* Task item *
Through the last line of the entries, please copy every line exactly, starting with the one that contains "Click the TradingView logo at bottom-left".

* Provided records *

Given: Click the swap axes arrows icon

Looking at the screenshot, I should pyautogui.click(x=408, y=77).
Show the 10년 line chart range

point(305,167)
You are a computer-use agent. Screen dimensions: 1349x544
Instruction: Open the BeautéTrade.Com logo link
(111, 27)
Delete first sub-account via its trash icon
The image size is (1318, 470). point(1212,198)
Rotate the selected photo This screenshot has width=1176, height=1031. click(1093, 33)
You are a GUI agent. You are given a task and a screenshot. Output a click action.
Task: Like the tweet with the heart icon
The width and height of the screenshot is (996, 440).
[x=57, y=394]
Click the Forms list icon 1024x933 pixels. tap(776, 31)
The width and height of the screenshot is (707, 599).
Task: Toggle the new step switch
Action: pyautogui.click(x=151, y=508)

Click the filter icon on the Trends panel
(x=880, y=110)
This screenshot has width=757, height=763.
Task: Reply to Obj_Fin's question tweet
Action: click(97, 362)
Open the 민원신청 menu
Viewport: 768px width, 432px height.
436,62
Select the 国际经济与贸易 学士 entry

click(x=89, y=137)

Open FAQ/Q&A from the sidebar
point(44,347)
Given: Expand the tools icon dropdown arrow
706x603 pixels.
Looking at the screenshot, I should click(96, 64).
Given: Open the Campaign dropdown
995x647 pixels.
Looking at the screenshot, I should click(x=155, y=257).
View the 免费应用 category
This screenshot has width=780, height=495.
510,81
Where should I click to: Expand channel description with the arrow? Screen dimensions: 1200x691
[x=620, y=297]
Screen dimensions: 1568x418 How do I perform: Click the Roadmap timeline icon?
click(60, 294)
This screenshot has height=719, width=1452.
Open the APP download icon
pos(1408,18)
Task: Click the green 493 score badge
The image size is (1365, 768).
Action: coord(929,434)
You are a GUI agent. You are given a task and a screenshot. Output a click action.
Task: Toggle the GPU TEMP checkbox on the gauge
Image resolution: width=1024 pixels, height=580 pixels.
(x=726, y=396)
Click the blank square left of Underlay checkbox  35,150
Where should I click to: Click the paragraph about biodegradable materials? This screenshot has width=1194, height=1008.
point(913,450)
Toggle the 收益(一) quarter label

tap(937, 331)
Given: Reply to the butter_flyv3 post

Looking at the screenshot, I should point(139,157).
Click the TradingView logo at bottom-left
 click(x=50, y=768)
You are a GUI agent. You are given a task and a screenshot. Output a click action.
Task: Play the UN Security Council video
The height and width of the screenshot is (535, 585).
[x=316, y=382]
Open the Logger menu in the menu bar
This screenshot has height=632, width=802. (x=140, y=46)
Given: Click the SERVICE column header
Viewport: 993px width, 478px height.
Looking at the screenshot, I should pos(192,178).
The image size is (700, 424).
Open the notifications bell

* Task response *
Click the TradingView logo at bottom-left
 click(x=50, y=768)
You are a GUI agent. You are given a task and a screenshot. Output a click action.
Task: Play the UN Security Council video
The height and width of the screenshot is (535, 585).
[x=316, y=382]
Open the Logger menu in the menu bar
This screenshot has height=632, width=802. (x=140, y=46)
Given: Click the SERVICE column header
Viewport: 993px width, 478px height.
Looking at the screenshot, I should pos(192,178).
The image size is (700, 424).
Open the notifications bell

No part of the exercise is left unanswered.